*EXERCISE DESCRIPTION*
Output every record exactly, apart from its images.

───── EXTRACTED DATA

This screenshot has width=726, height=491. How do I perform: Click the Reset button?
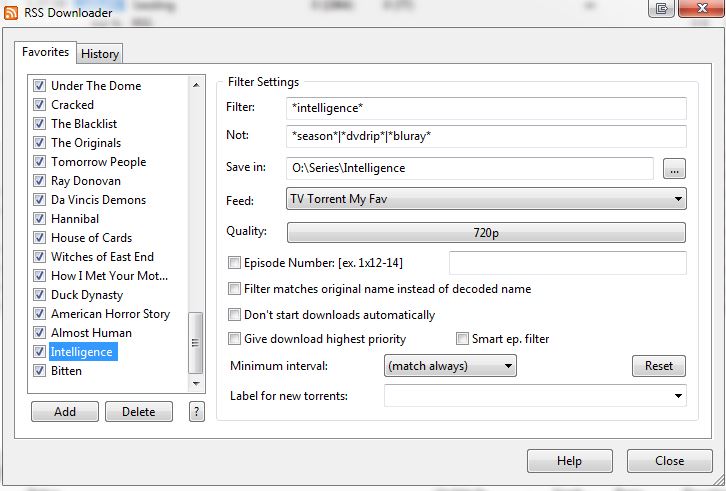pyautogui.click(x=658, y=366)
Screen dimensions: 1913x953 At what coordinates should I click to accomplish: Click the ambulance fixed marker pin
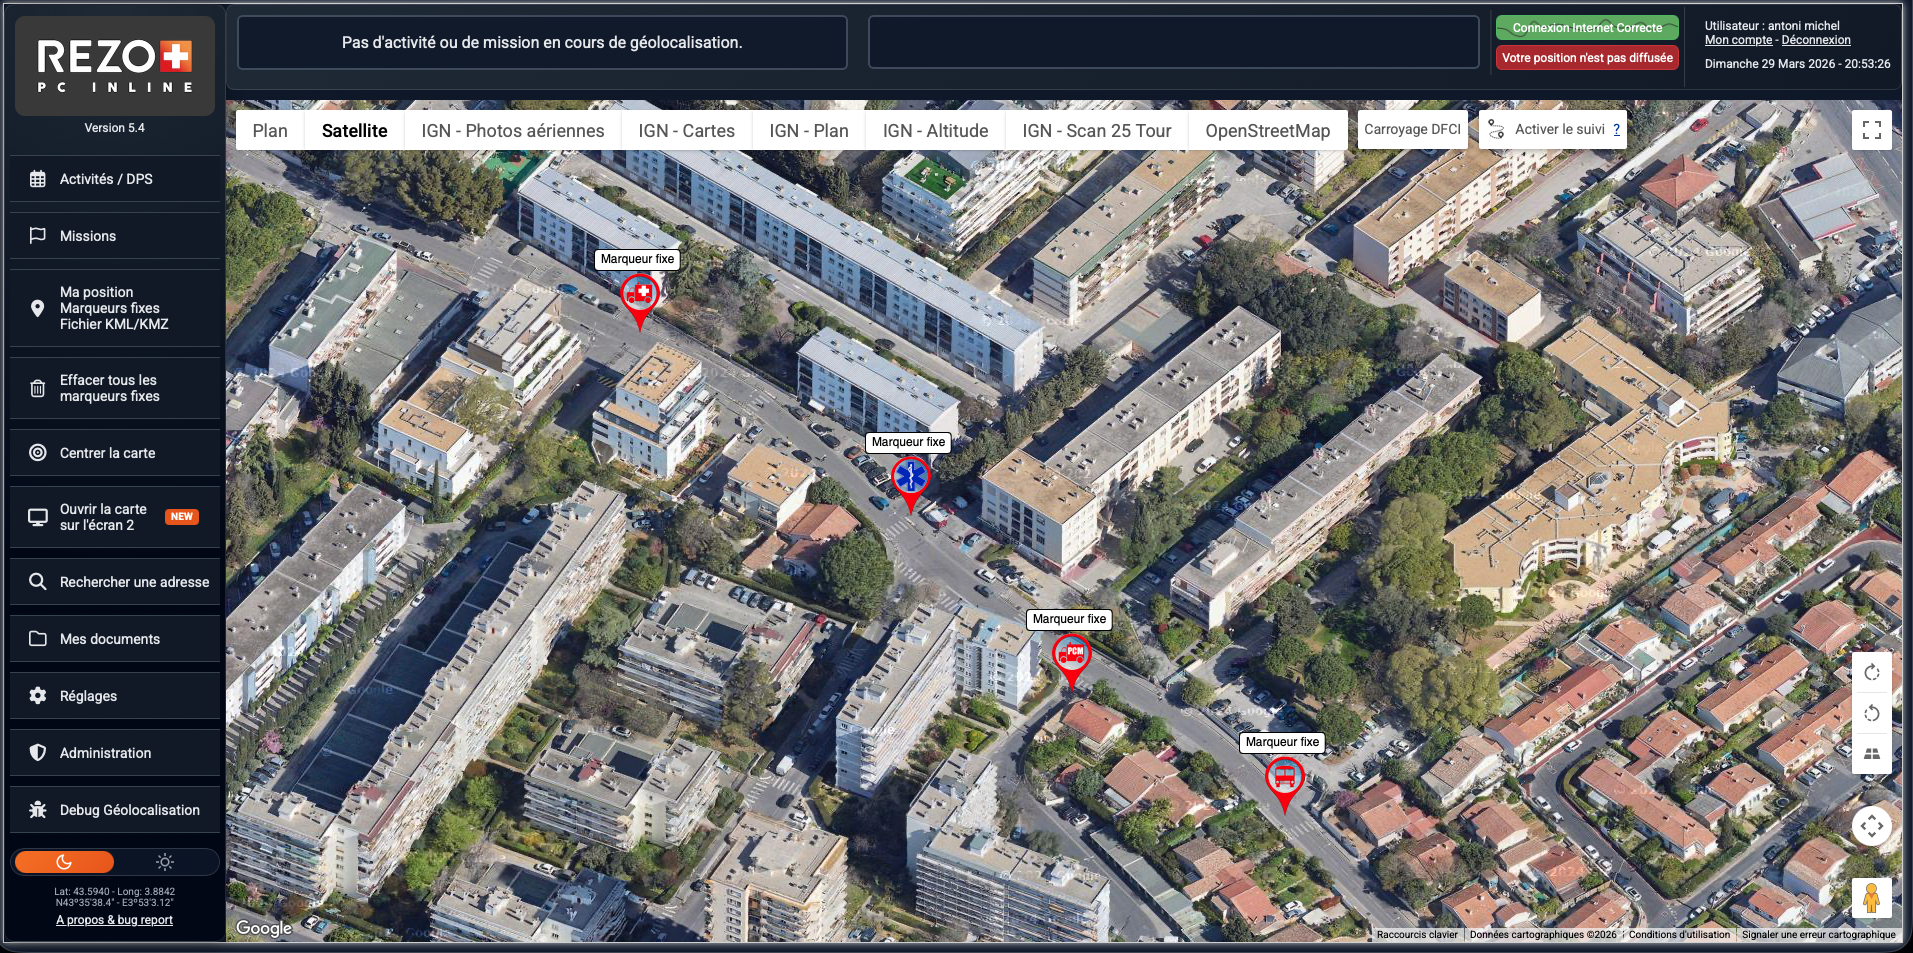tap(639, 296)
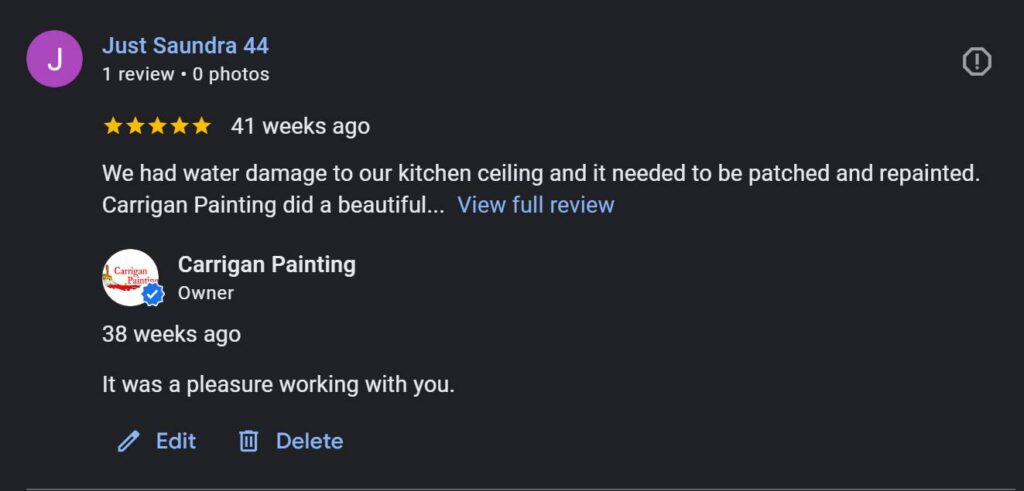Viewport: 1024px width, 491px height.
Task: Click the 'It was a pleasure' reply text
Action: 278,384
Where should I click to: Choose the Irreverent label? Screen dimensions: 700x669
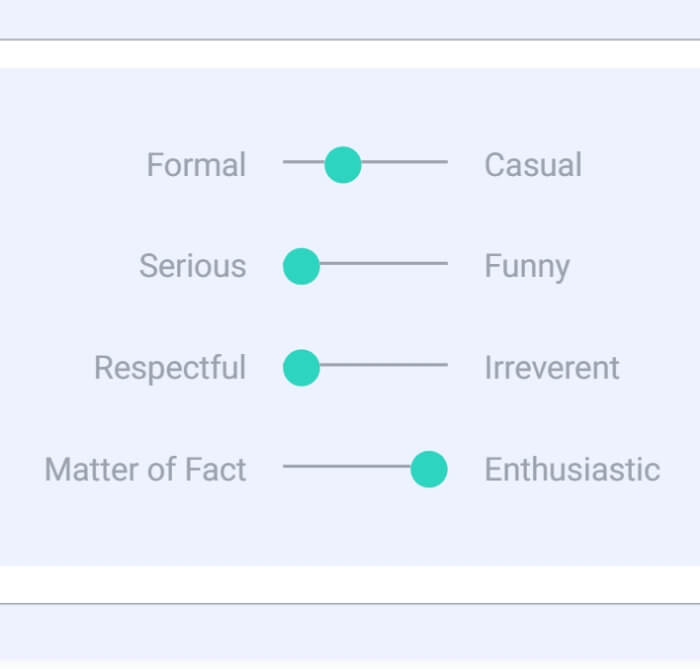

──────────

*EXERCISE RESPONSE*
This screenshot has width=726, height=491. How do I perform: Click the Reset button?
pyautogui.click(x=658, y=366)
Screen dimensions: 1913x953 At what coordinates should I click to accomplish: Click the ambulance fixed marker pin
tap(639, 296)
Viewport: 1024px width, 491px height.
Task: Click the 'It was a pleasure' reply text
Action: 278,384
Where should I click to: Choose the Irreverent label? Screen dimensions: 700x669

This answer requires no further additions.